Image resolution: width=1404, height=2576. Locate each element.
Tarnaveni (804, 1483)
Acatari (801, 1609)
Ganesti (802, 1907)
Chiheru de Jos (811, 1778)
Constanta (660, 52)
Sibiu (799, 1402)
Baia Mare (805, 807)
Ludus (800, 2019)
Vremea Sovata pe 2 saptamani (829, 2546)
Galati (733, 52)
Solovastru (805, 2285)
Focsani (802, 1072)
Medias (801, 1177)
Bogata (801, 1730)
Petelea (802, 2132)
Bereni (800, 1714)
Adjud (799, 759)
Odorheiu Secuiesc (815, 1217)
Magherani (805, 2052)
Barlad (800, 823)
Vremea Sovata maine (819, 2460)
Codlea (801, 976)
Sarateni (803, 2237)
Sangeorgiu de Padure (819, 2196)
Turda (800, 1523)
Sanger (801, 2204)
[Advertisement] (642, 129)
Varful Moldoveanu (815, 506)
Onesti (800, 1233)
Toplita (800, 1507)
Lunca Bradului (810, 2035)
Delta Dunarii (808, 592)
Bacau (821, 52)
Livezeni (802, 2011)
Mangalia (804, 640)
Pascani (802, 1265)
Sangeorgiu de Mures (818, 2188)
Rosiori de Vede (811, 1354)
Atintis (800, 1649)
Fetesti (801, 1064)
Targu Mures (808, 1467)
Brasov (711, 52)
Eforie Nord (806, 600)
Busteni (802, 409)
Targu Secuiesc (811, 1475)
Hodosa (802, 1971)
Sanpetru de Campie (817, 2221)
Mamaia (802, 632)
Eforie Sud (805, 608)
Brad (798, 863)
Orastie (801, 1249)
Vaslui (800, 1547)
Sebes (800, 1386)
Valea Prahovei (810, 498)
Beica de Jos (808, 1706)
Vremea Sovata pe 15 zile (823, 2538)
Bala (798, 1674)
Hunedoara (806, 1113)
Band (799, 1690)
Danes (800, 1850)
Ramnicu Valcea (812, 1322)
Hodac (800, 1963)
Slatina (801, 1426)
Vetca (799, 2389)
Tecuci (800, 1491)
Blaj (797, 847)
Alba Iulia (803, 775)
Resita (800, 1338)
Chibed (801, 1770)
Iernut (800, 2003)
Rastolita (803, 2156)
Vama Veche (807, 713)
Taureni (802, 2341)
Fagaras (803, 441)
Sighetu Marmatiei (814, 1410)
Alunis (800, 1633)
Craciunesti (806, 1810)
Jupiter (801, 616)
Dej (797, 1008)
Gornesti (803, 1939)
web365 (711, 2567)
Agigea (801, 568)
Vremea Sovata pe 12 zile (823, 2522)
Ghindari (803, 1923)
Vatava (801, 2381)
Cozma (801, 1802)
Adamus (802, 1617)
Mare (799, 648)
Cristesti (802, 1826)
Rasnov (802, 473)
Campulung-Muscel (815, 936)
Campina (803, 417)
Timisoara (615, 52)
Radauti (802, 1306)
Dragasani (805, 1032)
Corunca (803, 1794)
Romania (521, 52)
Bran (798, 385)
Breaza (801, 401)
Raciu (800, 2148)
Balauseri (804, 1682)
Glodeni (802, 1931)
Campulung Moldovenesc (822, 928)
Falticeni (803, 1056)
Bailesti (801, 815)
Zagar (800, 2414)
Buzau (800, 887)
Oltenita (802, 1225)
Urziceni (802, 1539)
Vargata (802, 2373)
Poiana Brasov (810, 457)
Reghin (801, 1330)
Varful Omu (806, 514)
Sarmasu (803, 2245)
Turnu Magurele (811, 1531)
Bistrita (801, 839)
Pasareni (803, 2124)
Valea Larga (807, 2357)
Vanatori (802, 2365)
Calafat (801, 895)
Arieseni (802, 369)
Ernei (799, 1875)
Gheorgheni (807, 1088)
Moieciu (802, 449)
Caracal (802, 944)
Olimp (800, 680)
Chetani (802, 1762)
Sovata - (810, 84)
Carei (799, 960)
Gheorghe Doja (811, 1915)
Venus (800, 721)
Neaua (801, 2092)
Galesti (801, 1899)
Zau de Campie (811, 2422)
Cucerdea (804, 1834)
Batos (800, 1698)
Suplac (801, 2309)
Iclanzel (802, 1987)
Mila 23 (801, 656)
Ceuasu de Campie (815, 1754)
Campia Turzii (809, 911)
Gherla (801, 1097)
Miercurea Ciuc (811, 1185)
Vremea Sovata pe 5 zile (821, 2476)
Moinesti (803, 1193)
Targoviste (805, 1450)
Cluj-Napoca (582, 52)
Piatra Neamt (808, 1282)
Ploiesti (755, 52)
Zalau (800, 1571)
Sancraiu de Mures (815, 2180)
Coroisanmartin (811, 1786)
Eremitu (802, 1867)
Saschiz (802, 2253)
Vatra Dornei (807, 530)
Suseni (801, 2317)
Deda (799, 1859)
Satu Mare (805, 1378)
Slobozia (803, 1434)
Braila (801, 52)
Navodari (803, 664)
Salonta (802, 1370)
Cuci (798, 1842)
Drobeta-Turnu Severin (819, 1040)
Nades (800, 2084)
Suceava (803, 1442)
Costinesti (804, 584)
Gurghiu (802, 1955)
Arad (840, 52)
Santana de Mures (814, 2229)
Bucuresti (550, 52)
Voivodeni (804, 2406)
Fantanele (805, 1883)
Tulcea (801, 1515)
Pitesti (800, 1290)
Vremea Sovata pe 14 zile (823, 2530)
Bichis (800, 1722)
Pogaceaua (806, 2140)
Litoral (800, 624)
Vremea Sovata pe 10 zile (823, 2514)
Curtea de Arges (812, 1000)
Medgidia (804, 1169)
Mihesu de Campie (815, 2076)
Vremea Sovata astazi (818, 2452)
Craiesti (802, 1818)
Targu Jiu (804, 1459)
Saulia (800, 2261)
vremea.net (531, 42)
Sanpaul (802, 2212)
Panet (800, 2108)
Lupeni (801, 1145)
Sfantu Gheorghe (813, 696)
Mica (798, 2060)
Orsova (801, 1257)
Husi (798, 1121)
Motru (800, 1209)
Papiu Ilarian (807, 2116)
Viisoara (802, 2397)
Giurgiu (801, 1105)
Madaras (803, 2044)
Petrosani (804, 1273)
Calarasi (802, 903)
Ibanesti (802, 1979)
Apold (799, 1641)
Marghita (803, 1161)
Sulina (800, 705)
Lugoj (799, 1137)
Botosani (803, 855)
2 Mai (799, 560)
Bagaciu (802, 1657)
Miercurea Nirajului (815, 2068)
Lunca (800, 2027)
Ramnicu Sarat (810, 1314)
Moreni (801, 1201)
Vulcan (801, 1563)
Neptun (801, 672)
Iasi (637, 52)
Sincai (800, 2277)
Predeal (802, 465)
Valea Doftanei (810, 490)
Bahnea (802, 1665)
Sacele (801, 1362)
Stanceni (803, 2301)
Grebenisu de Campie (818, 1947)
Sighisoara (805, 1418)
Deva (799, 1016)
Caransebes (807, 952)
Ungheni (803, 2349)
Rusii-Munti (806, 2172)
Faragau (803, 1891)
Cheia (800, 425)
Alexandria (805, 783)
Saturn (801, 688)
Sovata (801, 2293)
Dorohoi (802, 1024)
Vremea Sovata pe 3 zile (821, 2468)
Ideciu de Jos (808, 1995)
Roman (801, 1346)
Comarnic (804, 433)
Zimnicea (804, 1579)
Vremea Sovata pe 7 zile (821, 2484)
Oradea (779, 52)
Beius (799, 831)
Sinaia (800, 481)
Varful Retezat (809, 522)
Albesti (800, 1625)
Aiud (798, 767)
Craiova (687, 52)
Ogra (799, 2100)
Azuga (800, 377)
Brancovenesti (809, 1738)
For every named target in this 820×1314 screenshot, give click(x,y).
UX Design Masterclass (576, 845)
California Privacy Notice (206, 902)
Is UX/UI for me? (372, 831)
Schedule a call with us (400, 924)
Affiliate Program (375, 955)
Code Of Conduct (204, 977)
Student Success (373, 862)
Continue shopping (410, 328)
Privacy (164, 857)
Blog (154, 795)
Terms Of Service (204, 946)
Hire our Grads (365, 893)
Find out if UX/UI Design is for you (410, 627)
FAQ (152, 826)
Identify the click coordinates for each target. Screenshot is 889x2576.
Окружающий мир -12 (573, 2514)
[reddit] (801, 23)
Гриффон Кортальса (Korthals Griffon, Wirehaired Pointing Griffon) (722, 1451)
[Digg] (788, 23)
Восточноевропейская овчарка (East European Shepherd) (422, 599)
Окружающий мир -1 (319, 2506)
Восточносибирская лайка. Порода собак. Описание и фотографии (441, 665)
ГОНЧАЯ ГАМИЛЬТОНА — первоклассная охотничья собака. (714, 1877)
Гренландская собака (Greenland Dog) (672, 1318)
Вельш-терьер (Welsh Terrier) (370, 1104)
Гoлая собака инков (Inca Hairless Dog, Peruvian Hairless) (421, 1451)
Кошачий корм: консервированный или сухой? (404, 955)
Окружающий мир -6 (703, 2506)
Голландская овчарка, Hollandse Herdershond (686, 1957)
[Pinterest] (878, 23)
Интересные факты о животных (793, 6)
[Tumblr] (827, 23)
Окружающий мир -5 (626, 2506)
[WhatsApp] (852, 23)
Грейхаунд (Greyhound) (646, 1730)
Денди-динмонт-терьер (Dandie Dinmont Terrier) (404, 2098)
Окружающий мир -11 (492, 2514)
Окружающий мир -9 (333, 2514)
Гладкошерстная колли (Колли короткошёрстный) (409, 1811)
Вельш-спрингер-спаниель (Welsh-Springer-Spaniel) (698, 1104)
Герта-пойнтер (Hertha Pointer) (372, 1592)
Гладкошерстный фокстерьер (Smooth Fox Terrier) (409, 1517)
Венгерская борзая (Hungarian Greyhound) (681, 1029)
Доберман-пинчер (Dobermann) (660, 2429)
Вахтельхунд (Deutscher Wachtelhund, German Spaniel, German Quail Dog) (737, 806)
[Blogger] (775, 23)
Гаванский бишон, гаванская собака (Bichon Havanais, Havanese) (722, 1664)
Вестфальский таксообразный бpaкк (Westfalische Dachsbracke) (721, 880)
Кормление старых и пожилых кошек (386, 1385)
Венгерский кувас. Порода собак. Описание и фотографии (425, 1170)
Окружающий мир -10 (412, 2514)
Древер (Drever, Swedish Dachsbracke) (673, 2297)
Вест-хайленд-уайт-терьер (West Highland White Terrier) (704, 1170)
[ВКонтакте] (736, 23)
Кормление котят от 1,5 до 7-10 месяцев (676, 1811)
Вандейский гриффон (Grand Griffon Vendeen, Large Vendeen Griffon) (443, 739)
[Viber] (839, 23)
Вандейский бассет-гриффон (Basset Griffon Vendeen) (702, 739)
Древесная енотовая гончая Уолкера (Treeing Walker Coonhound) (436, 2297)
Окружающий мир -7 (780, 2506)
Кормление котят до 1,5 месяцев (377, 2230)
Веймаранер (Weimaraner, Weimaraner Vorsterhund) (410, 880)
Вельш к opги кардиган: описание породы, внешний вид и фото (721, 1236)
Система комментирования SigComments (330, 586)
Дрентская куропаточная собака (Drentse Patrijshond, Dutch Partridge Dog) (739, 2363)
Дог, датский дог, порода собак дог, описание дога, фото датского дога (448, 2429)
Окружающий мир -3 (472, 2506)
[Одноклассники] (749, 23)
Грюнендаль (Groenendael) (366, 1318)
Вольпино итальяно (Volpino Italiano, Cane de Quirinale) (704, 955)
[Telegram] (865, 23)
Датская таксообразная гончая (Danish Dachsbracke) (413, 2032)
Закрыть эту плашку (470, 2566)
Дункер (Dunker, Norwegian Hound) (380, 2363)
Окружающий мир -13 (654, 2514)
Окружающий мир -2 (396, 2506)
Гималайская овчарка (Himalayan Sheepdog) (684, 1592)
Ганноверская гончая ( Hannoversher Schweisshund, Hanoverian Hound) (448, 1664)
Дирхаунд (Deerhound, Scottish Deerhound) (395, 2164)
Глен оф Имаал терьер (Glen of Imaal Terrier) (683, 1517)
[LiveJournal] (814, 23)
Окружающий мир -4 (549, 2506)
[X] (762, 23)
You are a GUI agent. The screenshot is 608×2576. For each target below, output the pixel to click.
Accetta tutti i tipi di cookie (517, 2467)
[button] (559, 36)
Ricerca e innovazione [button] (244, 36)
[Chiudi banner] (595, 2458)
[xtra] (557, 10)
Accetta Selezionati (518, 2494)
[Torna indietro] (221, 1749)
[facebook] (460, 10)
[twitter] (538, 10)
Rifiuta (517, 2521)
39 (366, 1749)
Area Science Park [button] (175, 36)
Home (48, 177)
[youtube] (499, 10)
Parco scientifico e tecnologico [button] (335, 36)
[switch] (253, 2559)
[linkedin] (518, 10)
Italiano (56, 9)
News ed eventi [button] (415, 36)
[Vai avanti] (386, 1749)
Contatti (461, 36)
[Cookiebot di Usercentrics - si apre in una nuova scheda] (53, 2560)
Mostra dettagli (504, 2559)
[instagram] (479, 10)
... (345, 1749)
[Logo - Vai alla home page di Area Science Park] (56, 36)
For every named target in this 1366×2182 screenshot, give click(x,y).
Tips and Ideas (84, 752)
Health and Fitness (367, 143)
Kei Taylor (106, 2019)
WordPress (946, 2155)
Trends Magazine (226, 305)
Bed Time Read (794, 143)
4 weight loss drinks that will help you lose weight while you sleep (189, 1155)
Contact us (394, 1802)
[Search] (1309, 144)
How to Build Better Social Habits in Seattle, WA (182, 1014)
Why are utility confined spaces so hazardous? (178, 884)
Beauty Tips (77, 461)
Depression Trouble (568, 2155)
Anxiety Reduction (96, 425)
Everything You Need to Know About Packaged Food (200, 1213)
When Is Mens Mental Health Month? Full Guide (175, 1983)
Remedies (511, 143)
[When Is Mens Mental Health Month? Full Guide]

**Exercise description:**
What is needed is a verbatim copy of every line in the records above from the one containing "Saulia (800, 2261)" down to the one containing "Sincai (800, 2277)", both included, and nothing more.

**Written answer:**
Saulia (800, 2261)
vremea.net (531, 42)
Sanpaul (802, 2212)
Panet (800, 2108)
Lupeni (801, 1145)
Sfantu Gheorghe (813, 696)
Mica (798, 2060)
Orsova (801, 1257)
Husi (798, 1121)
Motru (800, 1209)
Papiu Ilarian (807, 2116)
Viisoara (802, 2397)
Giurgiu (801, 1105)
Madaras (803, 2044)
Petrosani (804, 1273)
Calarasi (802, 903)
Ibanesti (802, 1979)
Apold (799, 1641)
Marghita (803, 1161)
Sulina (800, 705)
Lugoj (799, 1137)
Botosani (803, 855)
2 Mai (799, 560)
Bagaciu (802, 1657)
Miercurea Nirajului (815, 2068)
Lunca (800, 2027)
Ramnicu Sarat (810, 1314)
Moreni (801, 1201)
Vulcan (801, 1563)
Neptun (801, 672)
Iasi (637, 52)
Sincai (800, 2277)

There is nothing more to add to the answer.